This is a full API for simaple social network develop with FastApi Postgresql and MongoDB in microservices architecture,
deployed as containerized application with Docker
You can view the demo run on Ubuntu here
You can get the project images here
Table of Contents
- Social Network fastAPI
- Overview
- Getting Started
- Features
- Authentication & Security
- Tests
- CI CD
- Database & Alembic
- env
This is a full API for simaple social network which was developed in microservices architecture,
The architecture looks something like this:
Example of docker-compose run on Ubuntu machine.

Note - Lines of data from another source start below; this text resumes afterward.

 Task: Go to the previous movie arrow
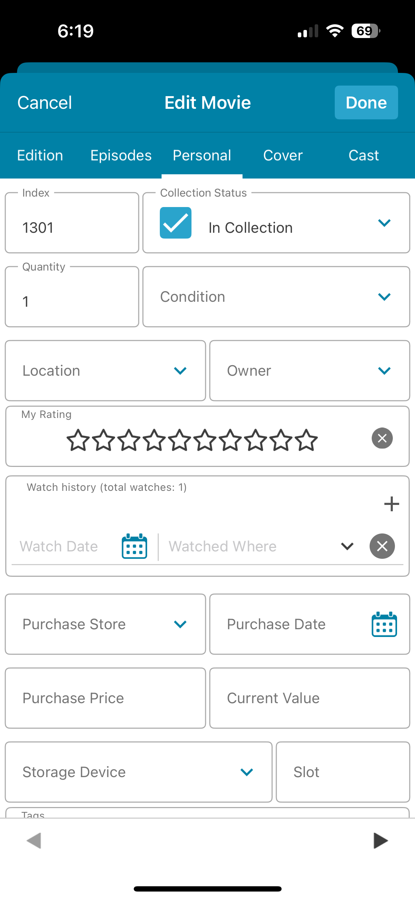[x=34, y=840]
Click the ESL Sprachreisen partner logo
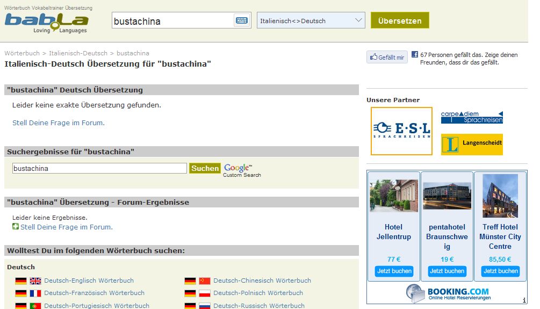 (x=401, y=131)
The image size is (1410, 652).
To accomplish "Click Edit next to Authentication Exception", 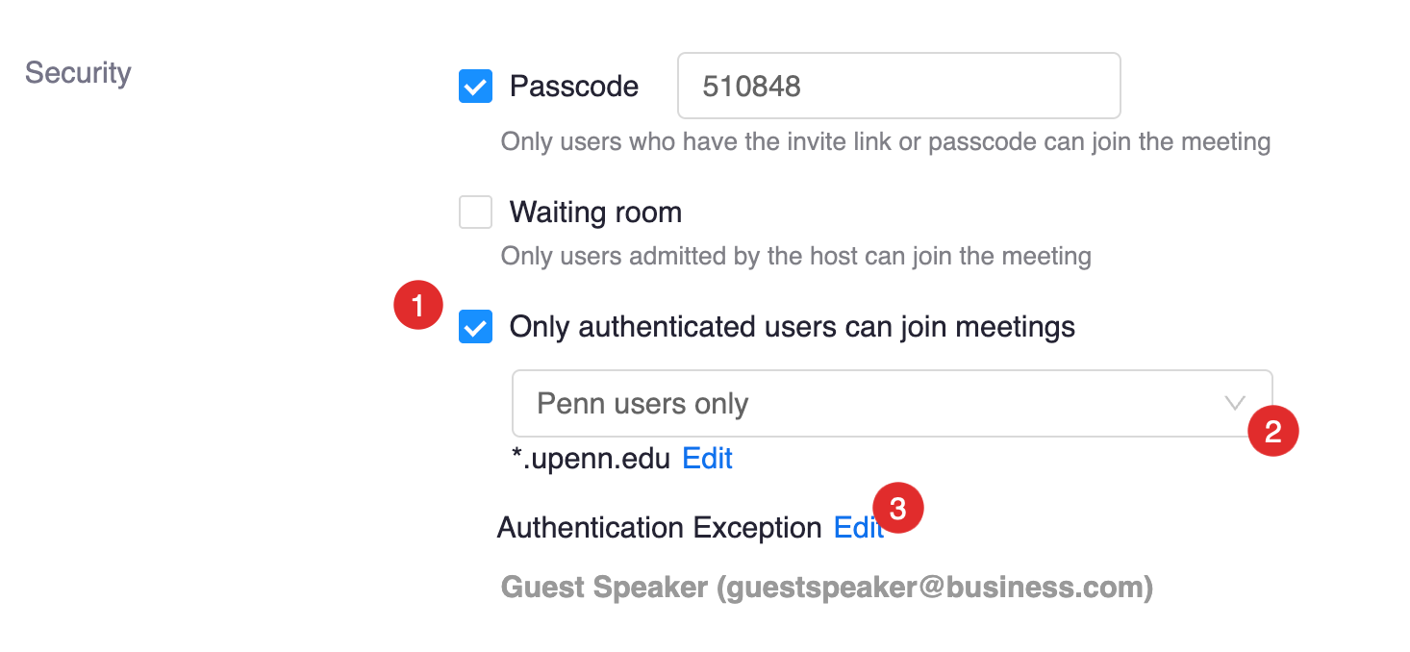I will click(x=856, y=528).
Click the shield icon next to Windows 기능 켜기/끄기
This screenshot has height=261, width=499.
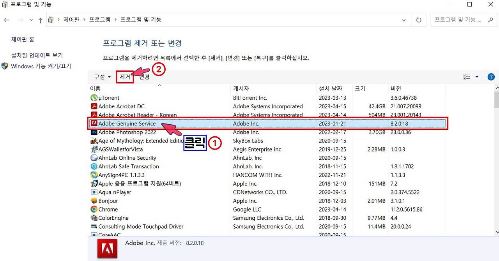click(4, 66)
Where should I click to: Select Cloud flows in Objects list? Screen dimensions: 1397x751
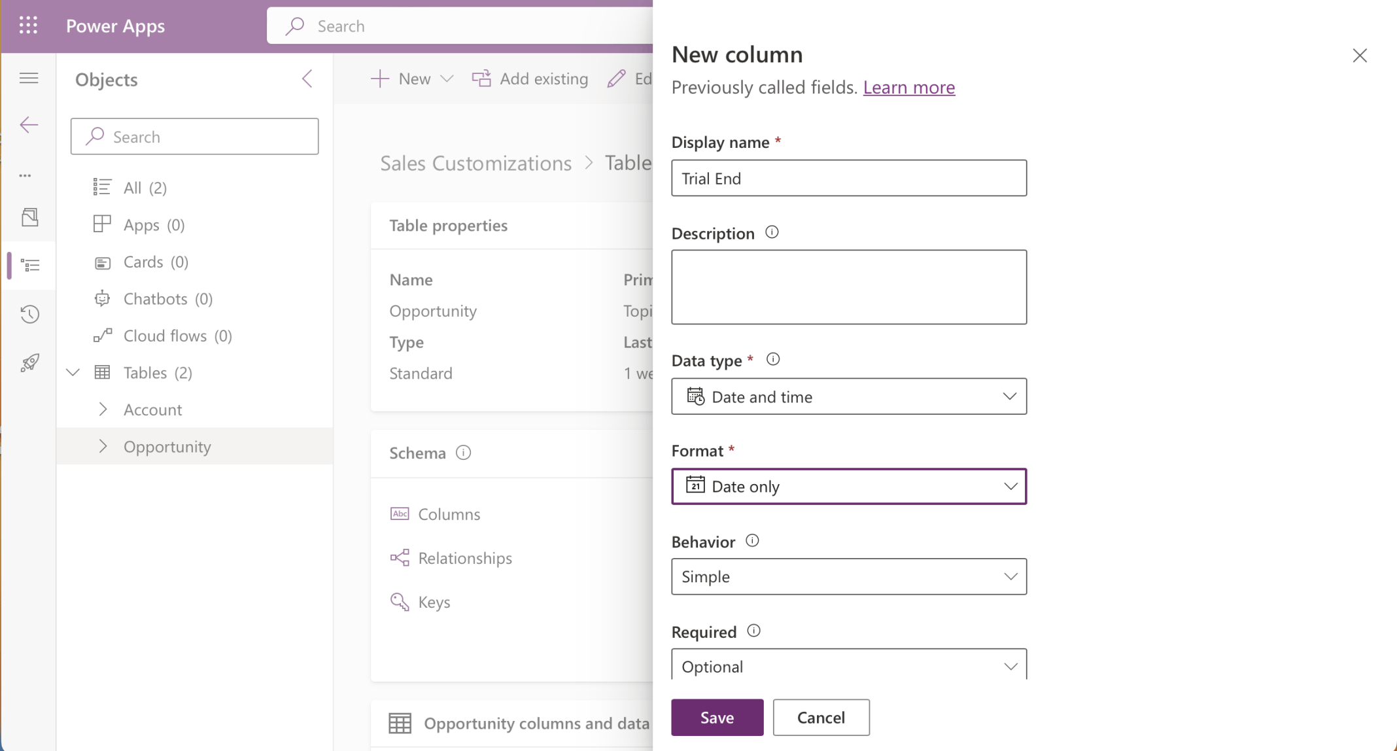pyautogui.click(x=164, y=336)
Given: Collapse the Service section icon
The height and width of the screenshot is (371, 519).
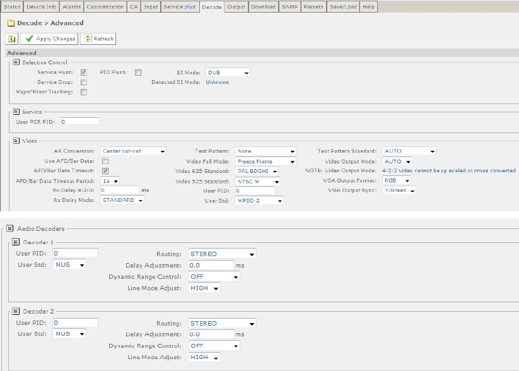Looking at the screenshot, I should (16, 112).
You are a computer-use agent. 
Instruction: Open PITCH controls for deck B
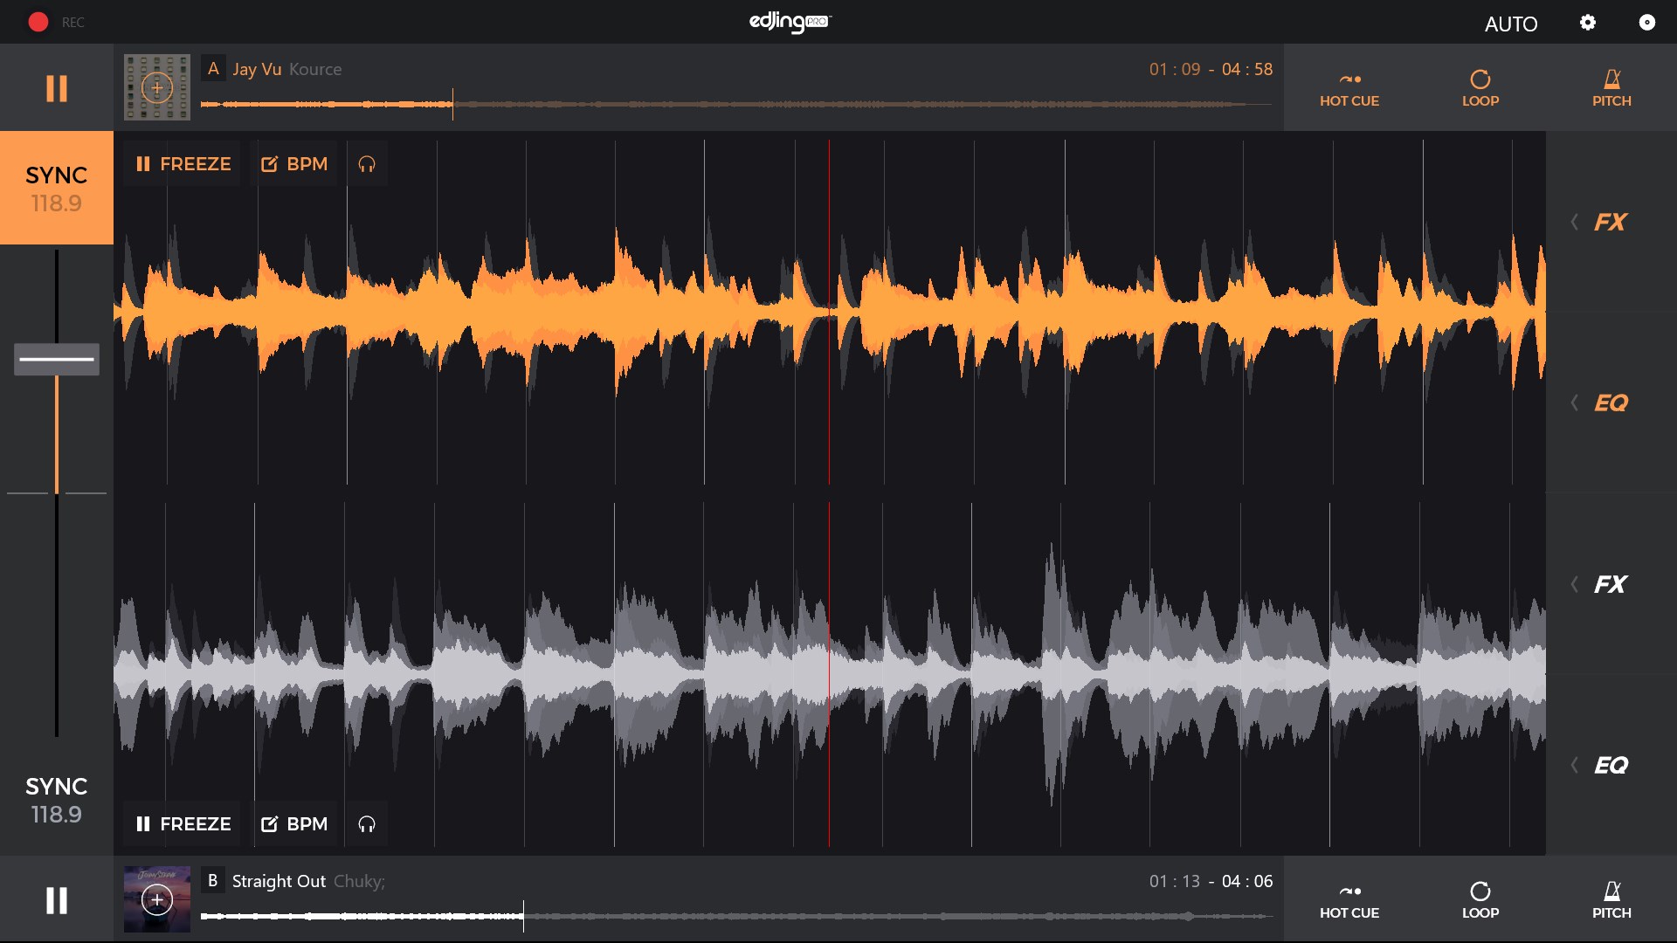coord(1611,899)
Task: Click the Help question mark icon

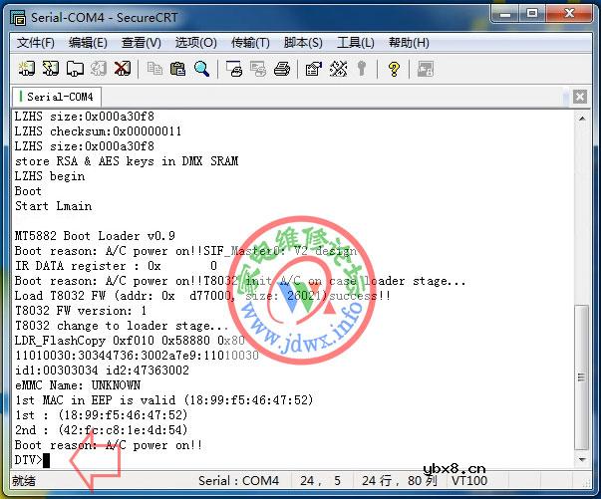Action: [394, 69]
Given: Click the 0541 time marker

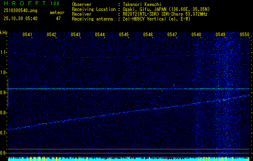Looking at the screenshot, I should click(x=27, y=35).
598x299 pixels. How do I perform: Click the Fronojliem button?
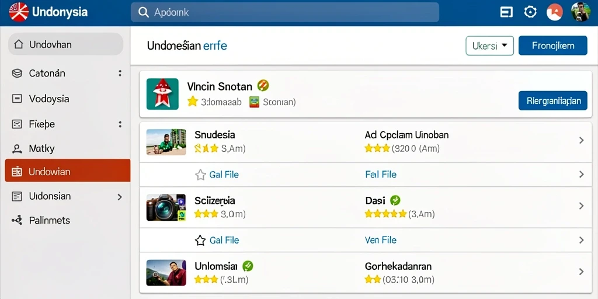click(x=552, y=46)
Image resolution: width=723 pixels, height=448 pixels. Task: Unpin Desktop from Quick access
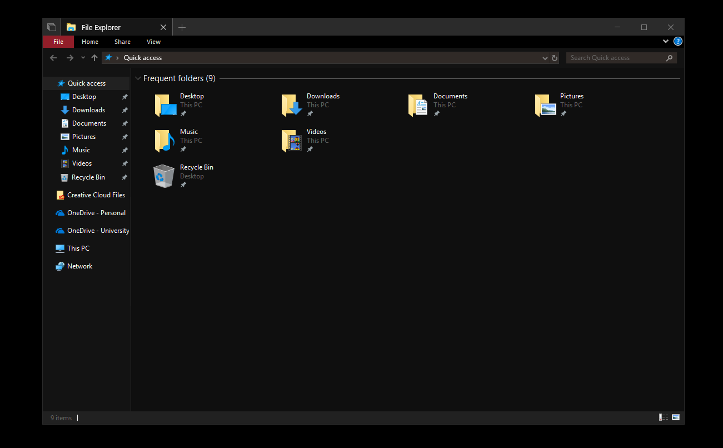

I am not a professional developer, I have background in the IT field and recently I moved to devops
The architecture could have been better and so the development itself
You can view the Getting Started presentation Here
Currently the project contains the following topics:
Users
There is a registration and login, the registration is verified by email verification, and the login is based on JWT.
Most features are conditional on a authenticated user and verified user.
There is email verification for new users
Posts
The user can create a post visible to everyone or in a specific group.
Can update or delete, and filter posts of your choice.
Votes
Each user has the option to like the post, and can cancel the like
Comments
Each user has the option to add a comment to the post.
The user can update or delete the comment.
Groups
Groups is the most multi-function feature,
Any verified user can create and manage a group,
Users can send a join request, the onwer of the group can choose whether to confirm or not.
The administrator of the group can block a user from the group, can exclude users,
or can replace himself with another member of the group
I decided to gain experience with Keycloak, so user authentication is performed with Keycloak and postgresql,
I'm not sure if it fits the requirement for this kind of software, but for the purpose of studying I used it.
I used the fastapi-keycloak package, and Keycloak 16.0.1, it's a bit outdated, but it's what fits the package right now.
Because I didn't want user communication with Keycloak (That's why I said it might not be suitable for the project),
For some of the requirements I did not find a way to work with the keycloak API, action-token for example,
So I added some features with JWT.
CORS (Cross Origin Resource Sharing) is implemented
Using environment variables, you can see more in the .env section.
There are currently 335 tests, implemented with pytest,
Each test is isolated and independent of another, using @pytest.fixture
There is a separate database for tests to maintain a proper test, which is initialized after each test
For data validation I used Field and validator imported from Pydantic
And Query Path and Body imported from fastapi
You can see more in validators.py and schemas.py Files
The project has a simple CI/CD based on GitHub Actions.
For each push or pull request, a build is performed for a test environment with all the dependencies,
If the build is completed successfully, two security jobs start running,
The first is git-guardian-scanning - uses gitguardian's feature for scanning
The second is trufflehog-credential-verification - Credential Verification Scanning
If these two jobs are completed successfully, three jobs for deploy start running,
The first is deploy-to-heroku the second is deploy-to-ubunto-server and the third is update-docker-image
The last job that runs is notification, This is a custom email that gives status update on the other jobs
All jobs use environmental variables, which are explained in the .env section
Postgres
In the `main_server` I used postgresql and there are 8 tables:
`Post`, `User`, `Vote`, `Comment`, `Groups`, `UserInGroups`, `JoinRequestGroups`, `alembic_version`
**alembic_version -** This table is created by default following the use of alembic
You can see all the fields and the relationships between the tables in the `app/models.py` file
**All relevant tables support CASCADE, and I adhered to the ACID guidelines**
All DB access has been implemented with SQLAlchemy
I use Alembic to manage the versions of the database,
All versions can be found here: `/ alembic / versions /`
The id of the latest version (the version currently in use) is stored in the `alembic_version` table
I set the primary key to be `INT` type `(AUTO_INCREMENT)` and not `UUID` to simplify
Mongodb
In the email_verification_server I used mongodb and there are 1 DB and 1 collection,
Use for track users who need to verify email
A file containing the environment variables:
For These environment variables, it is required to set up a database first:
DATABASE_HOSTNAME=
DATABASE_PORT=
DATABASE_PASSWORD=
DATABASE_NAME=
DATABASE_USERNAME=
These environment variables required for create token, password hash and expiration for token:
SECRET_KEY=
ALGORITHM=
ACCESS_TOKEN_EXPIRE_MINUTES=
Note that there is a separate test database that also needs to be set up,
At the moment his name is {settings.database_name}_test (like the main only with _test at the end)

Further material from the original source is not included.